A conclusions about the state of knowledge regarding PNI implications of depression,
schizophrenia and HIV-1 infection.
Popular research subjects include depression, schizophrenia and HIV-1 infection,
and how these relate to the immune functioning. The research is in these
areas is showing new complexities and different inferences constantly.
Over 30 studies have been done on depression, with inconsistent results
(Miller et al, 1993). People suffering from Major Depressive Disorder
have been shown
to have impaired immune systems (O’Leary, 1990). More complex connections
have been shown between depression, adrenal steroids and immune responses
(Miller et al, 1993). Various studies have been criticised for patient
heterogeneity and variability in immune assays (Miller et al, 1993).
Research in the area
of depression appears to be inconclusive, although various studies show
a link between depression and poor immune functioning.
Ganguli et al (1993), has been researching Schizophrenia for 10 years,
and it’s link to the immune system, more specifically characteristics
of autoimmune diseases such as rheumatoid arthritis and multiple sclerosis.
Although this research is not conclusive about the role of autoimmunity
in
schizophrenia, there does appear to be a link. The issue of vulnerability
factors is discussed in this research questioning whether autoimmune
diseases lead to schizophrenia (Ganguli et al, 1993).

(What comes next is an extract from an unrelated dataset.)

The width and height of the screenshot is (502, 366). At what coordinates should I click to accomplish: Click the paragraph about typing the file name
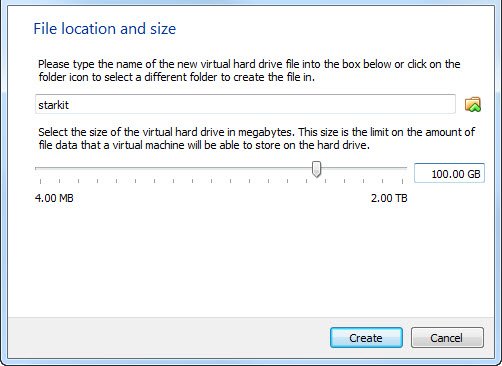coord(249,70)
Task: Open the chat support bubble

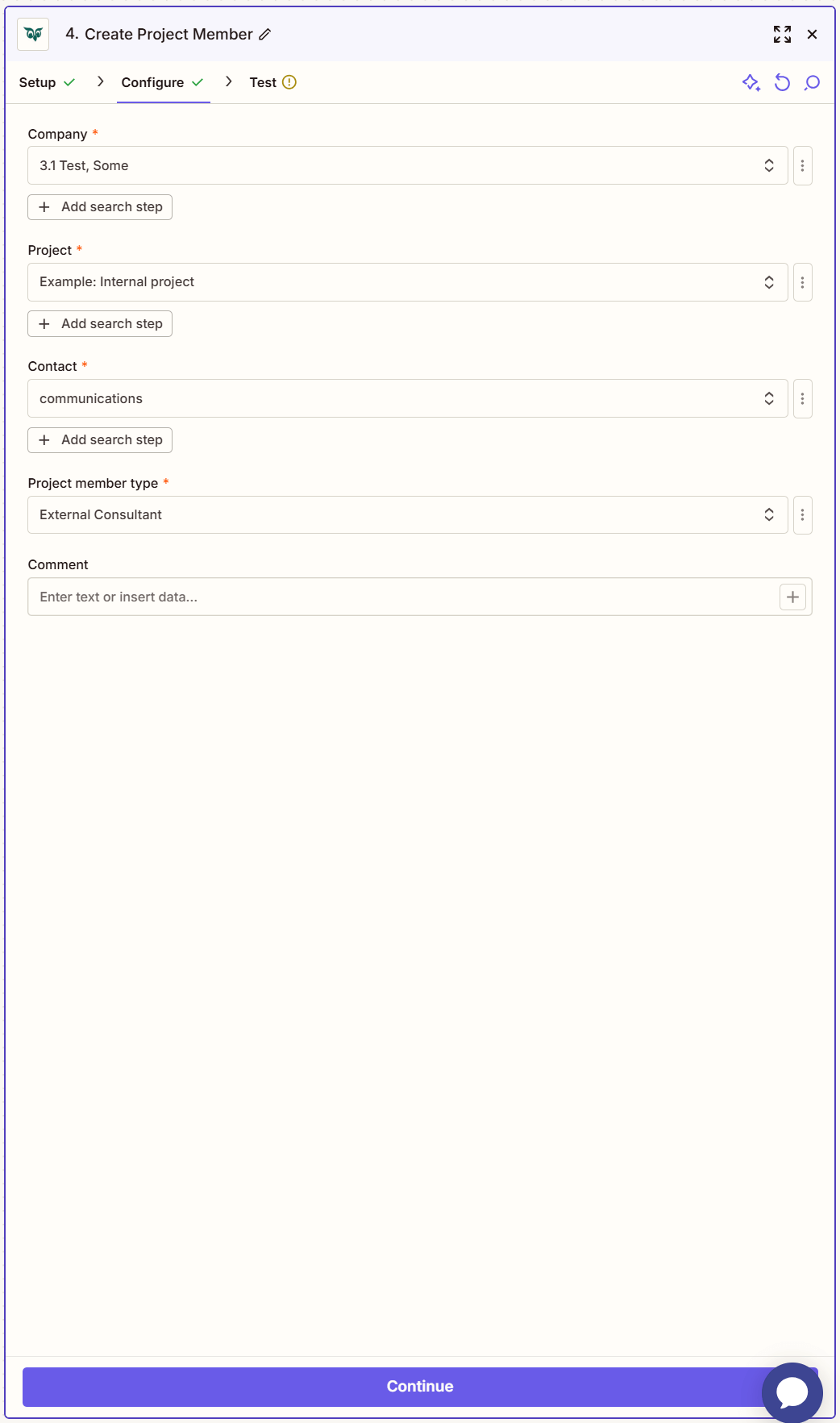Action: pos(792,1392)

Research on HIV-1 infection has also been found to be a very complex area
of study. Many biological pathways exist in the HIV-1 infection and a link
has
been found to exist, but whether it hastens the progression of the virus
is not conclusive (Kemeny, 1994). Antoni et al, (1990) did a study on seropositive
and seronegative gay subjects before and after being giving the news about
their antibody status. The seropositive subjects showed an increase in
immune functioning before being giving the news, possibly because they
were able
to mobilise their "fight" response. After being given the news,
their immune function returned to base line. The seronegative subjects showed
no differences either before or after. This could possibly be due to an already
compromised system that is insensitive to psychosocial stressors (Antoni
et al, 1990). This research thus questions the role of a "sluggish" immune
system and whether psychosocial stressors will in fact suppress the immune
system. O’Leary (1990) also debates the clarity of HIV research,
as other opportunistic infections may mask the psychoimmune relationships.

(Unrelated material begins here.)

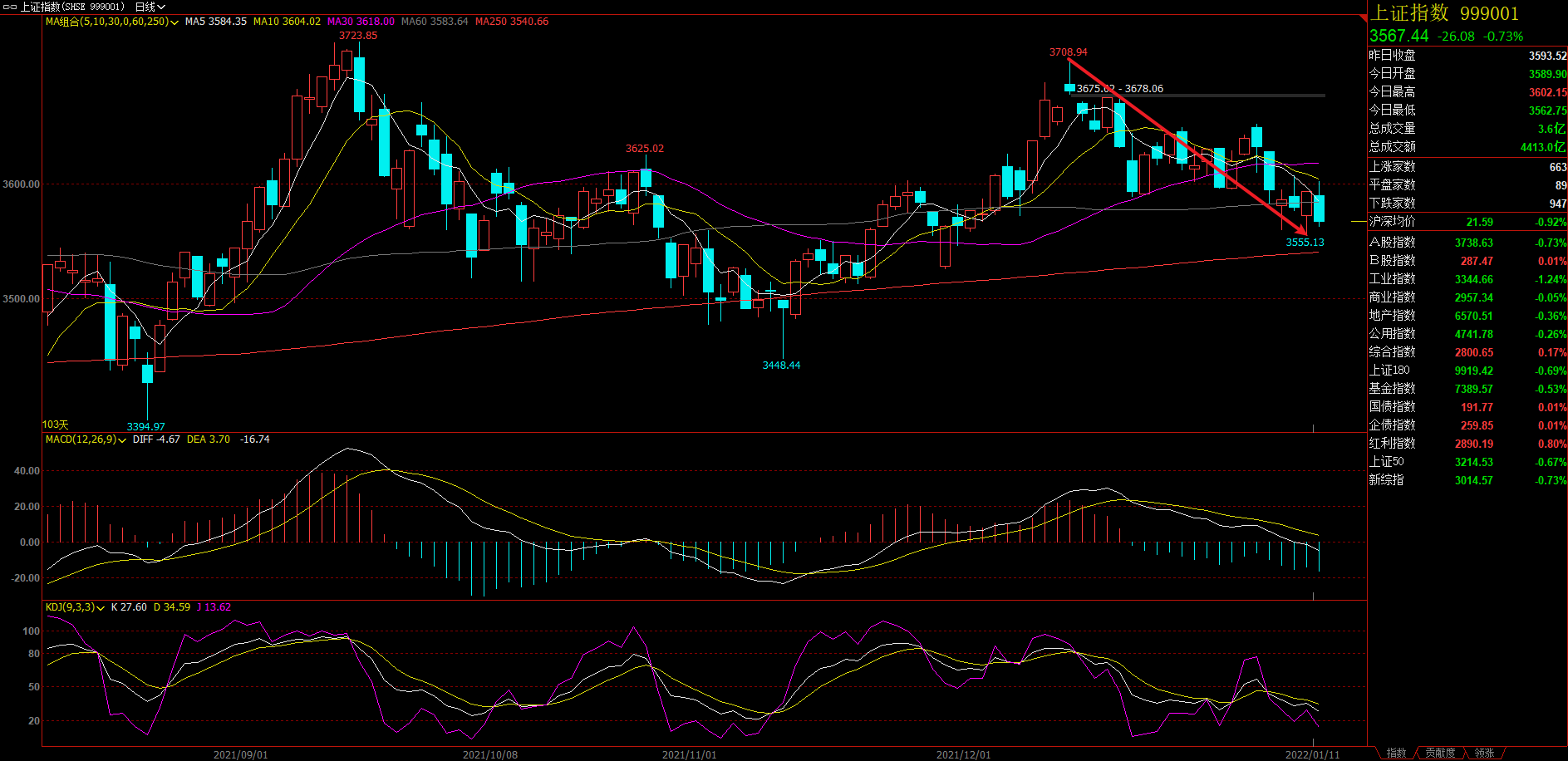
Task: Click the 2021/11/01 date on time axis
Action: coord(689,754)
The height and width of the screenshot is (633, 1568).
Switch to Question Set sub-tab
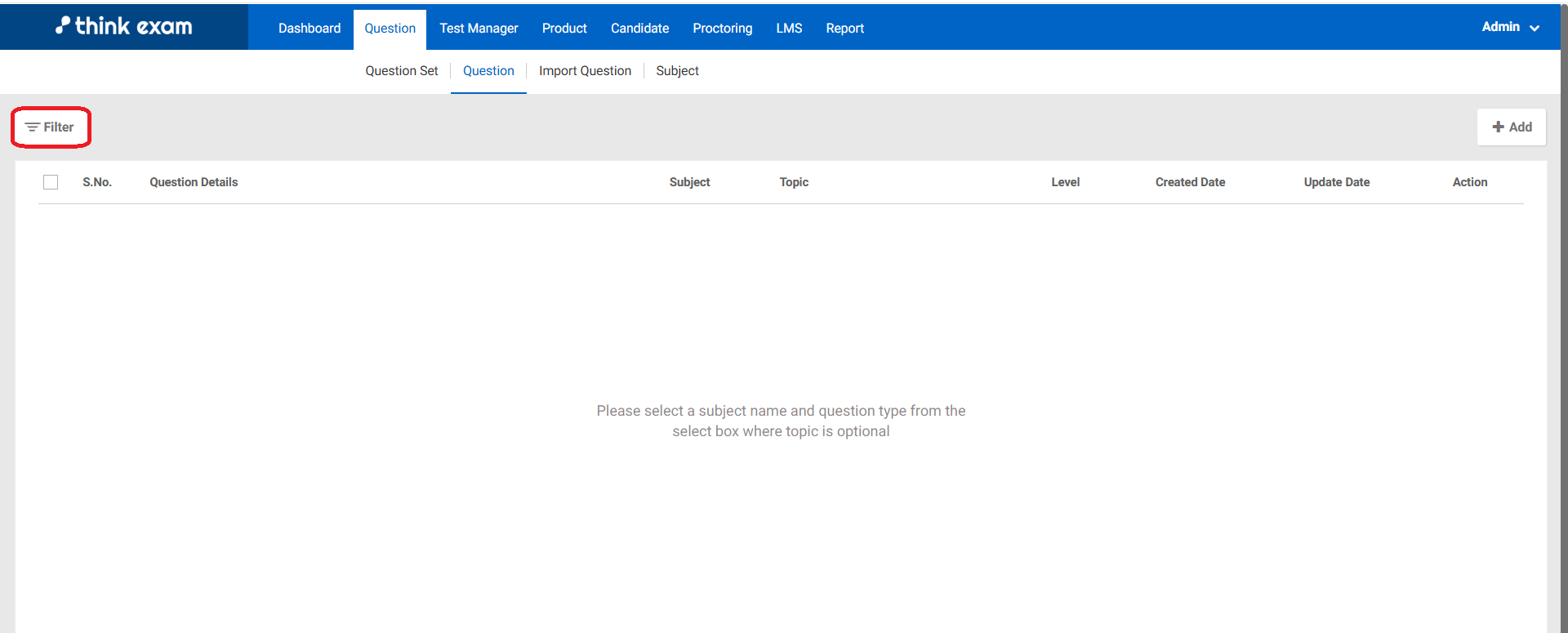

Thus research in the areas of depression, HIV-1 infection and schizophrenia
all appear to show a relationship to the immune functioning of the body,
but tend to be inconclusive and inconsistent as to the exact nature of the
relationship.
REFERENCES:
Books:
Ader, R. (Ed.) (1991). Psychoneuroimmunology. New York: Academic Press.
Journal Articles:
Antoni, M.H., Schneiderman, N., Fletcher, M.A. & Goldstein,
D.A. (1990). Psychoneuroimmunology and HIV-1. Journal of Consulting and Clinical
Psychology,
58 (1), 38 - 49.
Ganguli, R., Brar, J.S., Chengappa, K.N.R., Yang, Z.W.,
Nimgaonkar, V.L. & Rabin,
B.S. (1993). Autoimmunity in schizophrenia: A review of recent findings.
Annals of medicine, 25 (5), 489-496.
Kaplan, H.B. (1991), Social psychology of the immune system: A conceptual
framework and review of the literature. Social Science and Medicine, 33 (8),
909-923.
Kemeny, M.E. (1994). Psychoneuroimmunology of HIV infection. Psychiatric Clinics
of North America, 17 (1), 55 -68.
Kiecolt-Glaser, J.K., & Glaser, R. (1992). Psychneuroimmunology:
Can psychological interventions modulate immunity? Journal of consulting
and Clinical Psychology,
60 (4), 569-575.
Maier, S.F., Watkins, L.R. & Fleshner, M. (1994). Psychneuroimmunology:
The interface between behaviour, brain and immunity. American Psychologist,
49 (12) 1004 - 1017.
Miller, A.H., Spencer, R.L., McEwen, B.S. & Stein, M.
(1993). Depression, adrenal steroids and the immune system. Annals of Medicine,
25 (5), 481-487.
O’Leary, A. (1990). Stress, emotion and human immune
function. Psychological Bulletin, 108 (3), 363 - 382.
Volhardt, L.T. (1991). Psychneuroimmunology: A literature review. American
Journal of Orthopsychiatry, 61 (1), 35-47.